### Records to use
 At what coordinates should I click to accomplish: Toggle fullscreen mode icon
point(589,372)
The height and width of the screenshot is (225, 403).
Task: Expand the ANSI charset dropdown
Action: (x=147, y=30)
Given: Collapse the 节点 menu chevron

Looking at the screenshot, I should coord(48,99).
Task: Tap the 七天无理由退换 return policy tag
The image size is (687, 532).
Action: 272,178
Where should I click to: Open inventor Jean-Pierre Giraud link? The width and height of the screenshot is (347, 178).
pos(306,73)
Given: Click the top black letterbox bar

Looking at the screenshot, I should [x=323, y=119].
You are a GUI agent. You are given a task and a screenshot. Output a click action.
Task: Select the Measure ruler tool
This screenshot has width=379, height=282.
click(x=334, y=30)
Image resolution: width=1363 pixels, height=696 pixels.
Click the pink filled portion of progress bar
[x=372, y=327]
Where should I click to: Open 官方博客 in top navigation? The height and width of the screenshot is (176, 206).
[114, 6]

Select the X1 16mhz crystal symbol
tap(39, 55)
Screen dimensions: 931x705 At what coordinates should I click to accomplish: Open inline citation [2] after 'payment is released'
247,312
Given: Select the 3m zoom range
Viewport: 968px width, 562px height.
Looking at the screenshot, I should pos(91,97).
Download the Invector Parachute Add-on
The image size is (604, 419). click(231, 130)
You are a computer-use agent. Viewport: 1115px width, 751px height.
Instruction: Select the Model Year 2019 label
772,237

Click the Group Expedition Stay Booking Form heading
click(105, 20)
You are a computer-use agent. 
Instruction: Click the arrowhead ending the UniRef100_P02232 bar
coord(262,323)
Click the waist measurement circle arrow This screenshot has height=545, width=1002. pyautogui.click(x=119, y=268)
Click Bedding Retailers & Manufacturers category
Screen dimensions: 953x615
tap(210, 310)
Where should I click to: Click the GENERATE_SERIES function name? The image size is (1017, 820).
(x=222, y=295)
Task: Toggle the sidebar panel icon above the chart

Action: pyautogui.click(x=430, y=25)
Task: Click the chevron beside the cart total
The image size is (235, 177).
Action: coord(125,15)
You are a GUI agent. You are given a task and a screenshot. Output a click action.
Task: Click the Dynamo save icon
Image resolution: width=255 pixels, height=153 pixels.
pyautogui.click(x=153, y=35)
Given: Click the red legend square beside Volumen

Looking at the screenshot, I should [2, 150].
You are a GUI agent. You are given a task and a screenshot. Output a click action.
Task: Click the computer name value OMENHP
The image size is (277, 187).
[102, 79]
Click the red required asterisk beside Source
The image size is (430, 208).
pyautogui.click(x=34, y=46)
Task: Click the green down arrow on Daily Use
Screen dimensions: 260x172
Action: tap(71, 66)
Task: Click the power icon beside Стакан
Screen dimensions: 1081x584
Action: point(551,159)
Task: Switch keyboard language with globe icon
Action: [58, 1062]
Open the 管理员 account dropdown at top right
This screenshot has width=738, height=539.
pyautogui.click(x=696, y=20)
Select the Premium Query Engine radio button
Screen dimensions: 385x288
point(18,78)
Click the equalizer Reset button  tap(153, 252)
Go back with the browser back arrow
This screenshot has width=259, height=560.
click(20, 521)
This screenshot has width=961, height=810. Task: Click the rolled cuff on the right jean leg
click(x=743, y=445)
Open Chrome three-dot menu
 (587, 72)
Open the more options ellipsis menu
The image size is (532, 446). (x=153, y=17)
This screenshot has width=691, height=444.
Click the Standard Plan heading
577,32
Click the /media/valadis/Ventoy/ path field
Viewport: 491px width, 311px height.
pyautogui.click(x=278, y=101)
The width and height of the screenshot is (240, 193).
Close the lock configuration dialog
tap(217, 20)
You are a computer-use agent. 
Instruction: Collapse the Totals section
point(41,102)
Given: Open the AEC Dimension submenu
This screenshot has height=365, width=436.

### Problem details
Transcribe each line of the listing exactly.

### Completed exercise
 At what coordinates should I click to accomplish: Toggle fullscreen mode icon
point(589,372)
The height and width of the screenshot is (225, 403).
Task: Expand the ANSI charset dropdown
Action: (x=147, y=30)
Given: Collapse the 节点 menu chevron

Looking at the screenshot, I should coord(48,99).
Task: Tap the 七天无理由退换 return policy tag
The image size is (687, 532).
Action: 272,178
Where should I click to: Open inventor Jean-Pierre Giraud link? The width and height of the screenshot is (347, 178).
pos(306,73)
Given: Click the top black letterbox bar

Looking at the screenshot, I should [x=323, y=119].
You are a GUI agent. You are given a task and a screenshot. Output a click action.
Task: Select the Measure ruler tool
This screenshot has width=379, height=282.
click(x=334, y=30)
Image resolution: width=1363 pixels, height=696 pixels.
Click the pink filled portion of progress bar
[x=372, y=327]
Where should I click to: Open 官方博客 in top navigation? The height and width of the screenshot is (176, 206).
[114, 6]

Select the X1 16mhz crystal symbol
tap(39, 55)
Screen dimensions: 931x705 At what coordinates should I click to accomplish: Open inline citation [2] after 'payment is released'
247,312
Given: Select the 3m zoom range
Viewport: 968px width, 562px height.
Looking at the screenshot, I should pos(91,97).
Download the Invector Parachute Add-on
The image size is (604, 419). click(231, 130)
You are a computer-use agent. Viewport: 1115px width, 751px height.
Instruction: Select the Model Year 2019 label
772,237

Click the Group Expedition Stay Booking Form heading
click(105, 20)
You are a computer-use agent. 
Instruction: Click the arrowhead ending the UniRef100_P02232 bar
coord(262,323)
Click the waist measurement circle arrow This screenshot has height=545, width=1002. pyautogui.click(x=119, y=268)
Click Bedding Retailers & Manufacturers category
Screen dimensions: 953x615
tap(210, 310)
Where should I click to: Click the GENERATE_SERIES function name? The image size is (1017, 820).
(x=222, y=295)
Task: Toggle the sidebar panel icon above the chart

Action: pyautogui.click(x=430, y=25)
Task: Click the chevron beside the cart total
The image size is (235, 177).
Action: coord(125,15)
You are a GUI agent. You are given a task and a screenshot. Output a click action.
Task: Click the Dynamo save icon
Image resolution: width=255 pixels, height=153 pixels.
pyautogui.click(x=153, y=35)
Given: Click the red legend square beside Volumen

Looking at the screenshot, I should [2, 150].
You are a GUI agent. You are given a task and a screenshot. Output a click action.
Task: Click the computer name value OMENHP
The image size is (277, 187).
[102, 79]
Click the red required asterisk beside Source
The image size is (430, 208).
pyautogui.click(x=34, y=46)
Task: Click the green down arrow on Daily Use
Screen dimensions: 260x172
Action: tap(71, 66)
Task: Click the power icon beside Стакан
Screen dimensions: 1081x584
Action: point(551,159)
Task: Switch keyboard language with globe icon
Action: [58, 1062]
Open the 管理员 account dropdown at top right
This screenshot has width=738, height=539.
pyautogui.click(x=696, y=20)
Select the Premium Query Engine radio button
Screen dimensions: 385x288
point(18,78)
Click the equalizer Reset button  tap(153, 252)
Go back with the browser back arrow
This screenshot has width=259, height=560.
click(20, 521)
This screenshot has width=961, height=810. Task: Click the rolled cuff on the right jean leg
click(x=743, y=445)
Open Chrome three-dot menu
 (587, 72)
Open the more options ellipsis menu
The image size is (532, 446). (x=153, y=17)
This screenshot has width=691, height=444.
Click the Standard Plan heading
577,32
Click the /media/valadis/Ventoy/ path field
Viewport: 491px width, 311px height.
pyautogui.click(x=278, y=101)
The width and height of the screenshot is (240, 193).
Close the lock configuration dialog
tap(217, 20)
You are a computer-use agent. 
Instruction: Collapse the Totals section
point(41,102)
Given: Open the AEC Dimension submenu
This screenshot has height=365, width=436.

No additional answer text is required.